Baroness Sanderson of Welton: I know some colleagues around the table are concerned that the inquiry is non-statutory. One of the points that came out of Daniel Morgan was the duty of candour, because, frankly, it is shocking to me that you cannot trust the police. Unfortunately, as Hillsborough and Daniel Morgan have shown, we cannot trust the police to come forward, it seems, with the evidence. There are questions as to whether it should be statutory, sadly, because you need to compel the police to come forward. It was just to ask you about that.
Priti Patel: We are looking at everything. I will be very honest and open about this. There are reasons as to why, and I appreciate and recognise them. You are absolutely right about the duty of candour and culture of openness and honesty. I spent some wonderful, incredible hours with Hillsborough families and Bishop James.
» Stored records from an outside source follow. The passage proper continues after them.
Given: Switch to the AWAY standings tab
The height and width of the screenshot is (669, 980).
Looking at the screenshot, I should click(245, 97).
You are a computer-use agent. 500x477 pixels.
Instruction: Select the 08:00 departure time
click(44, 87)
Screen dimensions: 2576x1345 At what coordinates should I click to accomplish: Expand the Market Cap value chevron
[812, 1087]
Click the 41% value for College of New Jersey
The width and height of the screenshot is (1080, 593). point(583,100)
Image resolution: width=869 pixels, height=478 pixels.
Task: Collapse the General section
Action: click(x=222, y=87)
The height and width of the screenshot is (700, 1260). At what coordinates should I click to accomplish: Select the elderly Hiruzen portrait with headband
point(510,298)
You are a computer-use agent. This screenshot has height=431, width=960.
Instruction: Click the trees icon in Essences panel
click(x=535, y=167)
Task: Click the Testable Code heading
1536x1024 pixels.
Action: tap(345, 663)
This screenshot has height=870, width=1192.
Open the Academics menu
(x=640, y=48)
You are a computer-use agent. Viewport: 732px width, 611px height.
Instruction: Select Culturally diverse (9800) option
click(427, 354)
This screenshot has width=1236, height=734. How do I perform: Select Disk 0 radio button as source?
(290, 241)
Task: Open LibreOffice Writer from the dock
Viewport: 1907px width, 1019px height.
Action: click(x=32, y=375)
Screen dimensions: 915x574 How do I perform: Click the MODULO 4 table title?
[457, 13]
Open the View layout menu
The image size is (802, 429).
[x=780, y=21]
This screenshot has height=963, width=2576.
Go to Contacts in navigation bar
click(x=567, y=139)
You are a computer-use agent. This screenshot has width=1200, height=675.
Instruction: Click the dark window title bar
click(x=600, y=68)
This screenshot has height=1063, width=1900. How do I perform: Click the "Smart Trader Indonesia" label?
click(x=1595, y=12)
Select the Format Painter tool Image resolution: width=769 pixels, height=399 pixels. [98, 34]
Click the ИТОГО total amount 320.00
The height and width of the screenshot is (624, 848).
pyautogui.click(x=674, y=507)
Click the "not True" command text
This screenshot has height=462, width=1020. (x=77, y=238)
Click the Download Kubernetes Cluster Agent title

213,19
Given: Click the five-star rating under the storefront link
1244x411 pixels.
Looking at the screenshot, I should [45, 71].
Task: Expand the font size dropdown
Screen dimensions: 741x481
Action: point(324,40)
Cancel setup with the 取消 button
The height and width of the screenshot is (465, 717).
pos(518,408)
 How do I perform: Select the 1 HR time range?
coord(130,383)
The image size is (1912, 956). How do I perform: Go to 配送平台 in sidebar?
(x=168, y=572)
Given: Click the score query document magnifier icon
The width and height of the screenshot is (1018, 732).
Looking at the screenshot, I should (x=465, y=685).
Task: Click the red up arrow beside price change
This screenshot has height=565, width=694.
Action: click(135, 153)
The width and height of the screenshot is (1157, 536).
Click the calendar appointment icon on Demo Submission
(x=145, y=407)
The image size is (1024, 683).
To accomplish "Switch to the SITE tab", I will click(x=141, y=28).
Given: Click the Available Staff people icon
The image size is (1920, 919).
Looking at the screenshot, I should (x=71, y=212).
It is incredible work. You just feel humbled speaking to those who have been so affected by all this. I have to find the right balance and we are working through that. It will not be straightforward or simple, but we have to work through that, so I have to look at all options.
Baroness Kennedy of The Shaws: Do you have a timeframe? You were saying that you would not want this to be protracted.
Priti Patel: I am looking at a report for next year. That is right and proper. I am afraid, to be quite brutal about this, that we have to stop this culture in government of having really long, drawn-out reviews. It serves no one and does a great disservice to victims, survivors, families and those who want justice and are seeking justice in some ways.
Baroness Sanderson of Welton: There are a lot of other reports, reviews and material to draw on.
Priti Patel: There are.
The Chair: We will try to help you with the duty of candour, because there is an amendment to the police Bill at the end of it. Are you in a position to tell us what form the inquiry, if not statutory, will take? For instance, if it included committees of privy counsellors, they would be able to take evidence—
Priti Patel: I cannot do that right now. I am very happy to come back to committee with details, because there are all sorts of complexities that we are working through, particularly post the sentencing decisions and the trial.
The Chair: Thank you, Home Secretary, very much indeed. We would love to keep you for another two hours. You might not enjoy that, though.
Priti Patel: I have to go to the other House.
The Chair: We have to let you go. We look forward to seeing you again very soon.
Priti Patel: Thank you so much.
The Chair: Thank you, Tricia and all the officials, for your time as well.